═════ RECORDS PROVIDED ═════

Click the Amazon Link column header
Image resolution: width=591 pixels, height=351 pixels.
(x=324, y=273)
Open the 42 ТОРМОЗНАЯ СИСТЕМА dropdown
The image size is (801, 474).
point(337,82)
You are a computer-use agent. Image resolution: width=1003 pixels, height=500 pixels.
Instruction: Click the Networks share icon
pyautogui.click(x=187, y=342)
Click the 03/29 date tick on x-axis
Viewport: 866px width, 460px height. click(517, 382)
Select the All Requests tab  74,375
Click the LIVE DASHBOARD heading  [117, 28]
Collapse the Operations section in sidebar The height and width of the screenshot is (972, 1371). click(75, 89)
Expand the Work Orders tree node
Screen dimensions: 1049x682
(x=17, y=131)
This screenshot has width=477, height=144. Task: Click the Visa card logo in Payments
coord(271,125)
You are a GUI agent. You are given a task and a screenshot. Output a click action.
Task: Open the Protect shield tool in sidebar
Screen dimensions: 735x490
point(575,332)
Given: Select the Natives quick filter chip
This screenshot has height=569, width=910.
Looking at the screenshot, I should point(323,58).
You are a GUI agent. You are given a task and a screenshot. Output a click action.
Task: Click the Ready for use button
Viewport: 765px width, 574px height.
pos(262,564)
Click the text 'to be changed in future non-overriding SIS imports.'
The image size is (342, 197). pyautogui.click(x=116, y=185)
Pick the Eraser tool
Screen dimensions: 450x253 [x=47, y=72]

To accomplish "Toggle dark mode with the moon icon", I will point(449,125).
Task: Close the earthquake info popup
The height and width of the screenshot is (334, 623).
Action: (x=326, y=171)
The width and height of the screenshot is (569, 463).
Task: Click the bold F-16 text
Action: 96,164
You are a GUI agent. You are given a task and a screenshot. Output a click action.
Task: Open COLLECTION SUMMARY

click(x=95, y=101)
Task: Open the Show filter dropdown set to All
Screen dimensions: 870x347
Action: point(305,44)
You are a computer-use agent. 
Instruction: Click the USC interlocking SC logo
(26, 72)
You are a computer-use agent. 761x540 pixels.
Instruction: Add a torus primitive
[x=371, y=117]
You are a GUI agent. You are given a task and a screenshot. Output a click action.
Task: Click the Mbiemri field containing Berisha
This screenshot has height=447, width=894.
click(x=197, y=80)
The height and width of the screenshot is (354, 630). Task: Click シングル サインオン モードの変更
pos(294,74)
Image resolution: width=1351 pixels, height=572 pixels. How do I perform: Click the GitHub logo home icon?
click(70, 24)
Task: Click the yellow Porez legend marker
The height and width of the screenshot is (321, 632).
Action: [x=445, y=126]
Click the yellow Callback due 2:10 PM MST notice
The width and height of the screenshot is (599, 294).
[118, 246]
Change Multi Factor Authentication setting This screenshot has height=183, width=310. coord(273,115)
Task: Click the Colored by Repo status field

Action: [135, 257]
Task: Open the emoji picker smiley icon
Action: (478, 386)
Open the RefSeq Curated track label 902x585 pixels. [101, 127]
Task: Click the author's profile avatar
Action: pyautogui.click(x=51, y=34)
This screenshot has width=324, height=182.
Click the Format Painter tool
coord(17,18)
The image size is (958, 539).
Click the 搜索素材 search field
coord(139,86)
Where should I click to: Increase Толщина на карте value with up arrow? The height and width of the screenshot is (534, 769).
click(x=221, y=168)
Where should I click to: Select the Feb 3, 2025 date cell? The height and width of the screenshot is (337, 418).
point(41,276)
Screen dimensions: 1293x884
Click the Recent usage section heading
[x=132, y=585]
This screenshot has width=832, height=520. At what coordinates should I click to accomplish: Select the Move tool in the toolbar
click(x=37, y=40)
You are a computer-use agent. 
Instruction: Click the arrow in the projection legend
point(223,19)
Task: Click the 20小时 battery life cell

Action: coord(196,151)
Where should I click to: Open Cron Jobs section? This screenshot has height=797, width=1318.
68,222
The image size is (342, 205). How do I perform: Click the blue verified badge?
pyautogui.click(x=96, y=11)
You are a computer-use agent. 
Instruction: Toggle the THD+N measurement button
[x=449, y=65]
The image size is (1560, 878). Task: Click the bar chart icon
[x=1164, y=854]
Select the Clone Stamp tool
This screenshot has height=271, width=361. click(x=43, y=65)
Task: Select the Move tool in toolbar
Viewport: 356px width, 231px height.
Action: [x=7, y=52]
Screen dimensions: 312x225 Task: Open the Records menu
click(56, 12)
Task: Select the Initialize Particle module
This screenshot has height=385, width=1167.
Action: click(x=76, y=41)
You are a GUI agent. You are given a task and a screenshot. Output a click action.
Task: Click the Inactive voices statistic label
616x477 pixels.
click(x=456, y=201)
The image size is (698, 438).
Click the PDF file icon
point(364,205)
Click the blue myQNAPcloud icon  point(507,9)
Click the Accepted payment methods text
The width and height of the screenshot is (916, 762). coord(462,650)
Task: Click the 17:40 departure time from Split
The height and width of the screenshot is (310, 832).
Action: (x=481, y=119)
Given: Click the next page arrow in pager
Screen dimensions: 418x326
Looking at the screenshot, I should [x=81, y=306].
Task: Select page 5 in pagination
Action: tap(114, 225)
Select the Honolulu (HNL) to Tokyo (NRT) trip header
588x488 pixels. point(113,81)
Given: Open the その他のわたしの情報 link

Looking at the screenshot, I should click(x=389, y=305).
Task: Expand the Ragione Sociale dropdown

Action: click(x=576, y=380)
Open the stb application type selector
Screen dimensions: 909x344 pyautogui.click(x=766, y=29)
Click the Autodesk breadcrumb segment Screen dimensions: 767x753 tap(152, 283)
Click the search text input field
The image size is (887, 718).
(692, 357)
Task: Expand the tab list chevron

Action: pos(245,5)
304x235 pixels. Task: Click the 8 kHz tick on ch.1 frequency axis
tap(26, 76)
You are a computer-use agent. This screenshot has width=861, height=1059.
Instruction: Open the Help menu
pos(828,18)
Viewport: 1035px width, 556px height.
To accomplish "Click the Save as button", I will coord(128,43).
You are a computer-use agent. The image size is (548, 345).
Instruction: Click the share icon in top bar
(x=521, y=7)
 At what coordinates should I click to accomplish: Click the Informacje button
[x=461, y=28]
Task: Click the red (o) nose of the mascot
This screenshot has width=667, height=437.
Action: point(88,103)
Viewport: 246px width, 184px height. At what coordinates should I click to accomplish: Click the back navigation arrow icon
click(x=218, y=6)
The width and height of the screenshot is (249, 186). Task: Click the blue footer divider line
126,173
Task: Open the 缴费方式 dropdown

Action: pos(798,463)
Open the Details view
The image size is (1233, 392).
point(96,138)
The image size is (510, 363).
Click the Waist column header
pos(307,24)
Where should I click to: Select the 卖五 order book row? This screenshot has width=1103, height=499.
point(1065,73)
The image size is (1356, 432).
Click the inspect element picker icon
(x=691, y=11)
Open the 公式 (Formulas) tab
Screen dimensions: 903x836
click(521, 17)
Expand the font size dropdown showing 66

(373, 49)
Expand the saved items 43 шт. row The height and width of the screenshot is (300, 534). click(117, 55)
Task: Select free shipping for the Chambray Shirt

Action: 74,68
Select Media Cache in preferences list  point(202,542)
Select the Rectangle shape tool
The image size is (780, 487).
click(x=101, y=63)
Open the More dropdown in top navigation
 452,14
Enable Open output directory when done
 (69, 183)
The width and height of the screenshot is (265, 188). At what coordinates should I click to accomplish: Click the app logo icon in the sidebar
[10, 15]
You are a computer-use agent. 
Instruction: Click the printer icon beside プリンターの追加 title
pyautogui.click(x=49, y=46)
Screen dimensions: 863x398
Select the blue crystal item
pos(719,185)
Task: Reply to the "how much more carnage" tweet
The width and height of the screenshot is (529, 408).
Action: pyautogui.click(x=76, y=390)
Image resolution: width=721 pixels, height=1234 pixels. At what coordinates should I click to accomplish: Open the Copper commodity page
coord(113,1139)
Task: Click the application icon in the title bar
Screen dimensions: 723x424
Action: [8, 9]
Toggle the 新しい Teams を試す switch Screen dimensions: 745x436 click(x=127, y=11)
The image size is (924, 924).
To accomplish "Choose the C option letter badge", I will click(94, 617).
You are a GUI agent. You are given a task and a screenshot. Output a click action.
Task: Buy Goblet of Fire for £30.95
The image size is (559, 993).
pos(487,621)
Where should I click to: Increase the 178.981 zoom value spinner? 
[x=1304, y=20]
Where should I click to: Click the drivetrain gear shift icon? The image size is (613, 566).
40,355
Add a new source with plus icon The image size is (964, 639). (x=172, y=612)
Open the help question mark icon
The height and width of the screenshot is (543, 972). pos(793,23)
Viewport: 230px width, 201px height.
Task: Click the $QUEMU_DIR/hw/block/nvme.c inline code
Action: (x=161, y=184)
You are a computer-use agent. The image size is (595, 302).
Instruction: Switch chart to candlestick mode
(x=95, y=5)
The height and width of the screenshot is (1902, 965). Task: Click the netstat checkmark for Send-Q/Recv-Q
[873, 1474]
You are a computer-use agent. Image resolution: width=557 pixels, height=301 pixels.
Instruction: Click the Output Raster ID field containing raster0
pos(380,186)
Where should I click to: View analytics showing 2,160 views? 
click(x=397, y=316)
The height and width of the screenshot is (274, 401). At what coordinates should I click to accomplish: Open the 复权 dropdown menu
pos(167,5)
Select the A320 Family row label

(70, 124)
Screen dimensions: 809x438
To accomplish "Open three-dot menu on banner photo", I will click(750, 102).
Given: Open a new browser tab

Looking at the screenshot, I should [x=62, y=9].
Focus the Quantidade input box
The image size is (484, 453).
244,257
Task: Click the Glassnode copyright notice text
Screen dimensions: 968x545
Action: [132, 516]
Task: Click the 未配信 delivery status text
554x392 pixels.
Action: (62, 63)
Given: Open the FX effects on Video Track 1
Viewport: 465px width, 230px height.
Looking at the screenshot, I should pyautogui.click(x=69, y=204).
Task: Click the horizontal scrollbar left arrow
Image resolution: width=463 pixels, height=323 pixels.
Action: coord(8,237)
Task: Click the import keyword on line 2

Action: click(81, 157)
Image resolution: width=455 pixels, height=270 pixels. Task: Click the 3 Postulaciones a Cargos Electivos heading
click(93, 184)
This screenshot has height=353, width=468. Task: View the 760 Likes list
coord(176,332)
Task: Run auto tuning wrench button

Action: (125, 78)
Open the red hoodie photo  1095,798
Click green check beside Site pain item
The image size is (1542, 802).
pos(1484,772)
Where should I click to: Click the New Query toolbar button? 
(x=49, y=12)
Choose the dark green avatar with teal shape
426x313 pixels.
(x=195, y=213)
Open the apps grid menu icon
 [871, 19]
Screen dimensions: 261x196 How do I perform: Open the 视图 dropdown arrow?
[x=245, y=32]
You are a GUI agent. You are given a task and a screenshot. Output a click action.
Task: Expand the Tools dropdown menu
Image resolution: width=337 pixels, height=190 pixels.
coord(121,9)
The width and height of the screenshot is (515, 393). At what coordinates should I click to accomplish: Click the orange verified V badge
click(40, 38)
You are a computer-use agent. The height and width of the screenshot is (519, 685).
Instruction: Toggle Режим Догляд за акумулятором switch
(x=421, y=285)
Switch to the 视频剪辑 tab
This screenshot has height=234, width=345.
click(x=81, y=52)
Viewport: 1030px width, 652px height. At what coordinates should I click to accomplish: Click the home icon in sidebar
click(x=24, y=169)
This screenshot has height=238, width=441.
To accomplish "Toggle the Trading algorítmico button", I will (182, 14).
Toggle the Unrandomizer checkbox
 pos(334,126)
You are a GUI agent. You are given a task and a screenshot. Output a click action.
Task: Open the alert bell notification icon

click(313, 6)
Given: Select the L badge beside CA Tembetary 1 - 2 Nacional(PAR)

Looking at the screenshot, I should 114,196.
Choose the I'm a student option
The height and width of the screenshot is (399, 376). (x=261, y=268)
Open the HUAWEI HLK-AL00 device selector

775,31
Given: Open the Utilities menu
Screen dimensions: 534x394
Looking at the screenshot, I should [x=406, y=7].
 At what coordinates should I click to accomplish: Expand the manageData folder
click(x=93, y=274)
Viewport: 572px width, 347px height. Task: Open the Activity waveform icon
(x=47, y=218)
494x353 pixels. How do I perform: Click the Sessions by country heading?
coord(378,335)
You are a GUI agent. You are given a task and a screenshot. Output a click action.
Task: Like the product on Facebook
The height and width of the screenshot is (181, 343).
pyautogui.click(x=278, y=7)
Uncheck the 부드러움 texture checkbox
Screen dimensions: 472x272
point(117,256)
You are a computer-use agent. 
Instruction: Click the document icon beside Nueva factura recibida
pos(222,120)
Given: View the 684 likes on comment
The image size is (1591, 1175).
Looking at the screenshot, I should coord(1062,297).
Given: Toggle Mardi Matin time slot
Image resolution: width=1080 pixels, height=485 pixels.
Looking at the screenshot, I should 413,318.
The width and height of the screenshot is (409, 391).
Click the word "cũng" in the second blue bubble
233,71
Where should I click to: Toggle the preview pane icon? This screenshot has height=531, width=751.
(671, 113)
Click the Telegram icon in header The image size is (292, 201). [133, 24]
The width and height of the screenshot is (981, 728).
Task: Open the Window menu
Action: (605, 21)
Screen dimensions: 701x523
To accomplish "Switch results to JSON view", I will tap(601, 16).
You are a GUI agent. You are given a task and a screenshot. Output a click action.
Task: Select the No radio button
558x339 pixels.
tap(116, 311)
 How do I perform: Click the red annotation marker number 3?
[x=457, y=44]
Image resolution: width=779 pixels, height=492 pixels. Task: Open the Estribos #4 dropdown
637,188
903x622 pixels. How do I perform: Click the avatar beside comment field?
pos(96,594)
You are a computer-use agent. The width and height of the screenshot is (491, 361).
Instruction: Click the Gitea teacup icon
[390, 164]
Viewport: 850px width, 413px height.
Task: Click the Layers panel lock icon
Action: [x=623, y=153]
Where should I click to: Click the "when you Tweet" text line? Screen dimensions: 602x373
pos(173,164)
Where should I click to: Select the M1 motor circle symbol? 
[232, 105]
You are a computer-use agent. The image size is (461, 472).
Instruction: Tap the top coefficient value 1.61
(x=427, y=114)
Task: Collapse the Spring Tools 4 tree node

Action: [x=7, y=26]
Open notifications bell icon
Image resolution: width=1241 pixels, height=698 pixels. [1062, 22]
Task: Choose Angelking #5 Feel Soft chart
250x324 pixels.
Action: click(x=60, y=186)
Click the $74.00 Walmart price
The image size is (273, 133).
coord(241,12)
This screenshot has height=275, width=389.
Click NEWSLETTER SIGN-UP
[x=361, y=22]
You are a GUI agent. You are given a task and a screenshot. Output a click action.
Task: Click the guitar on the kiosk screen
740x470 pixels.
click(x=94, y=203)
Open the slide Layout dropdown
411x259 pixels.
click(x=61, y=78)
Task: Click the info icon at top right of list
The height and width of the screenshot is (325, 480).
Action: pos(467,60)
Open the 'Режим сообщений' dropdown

═════

PROBLEM: What lines in the listing above hold the string "dark"? List them.

TASK RESULT:
To accomplish "Toggle dark mode with the moon icon", I will point(449,125).
Choose the dark green avatar with teal shape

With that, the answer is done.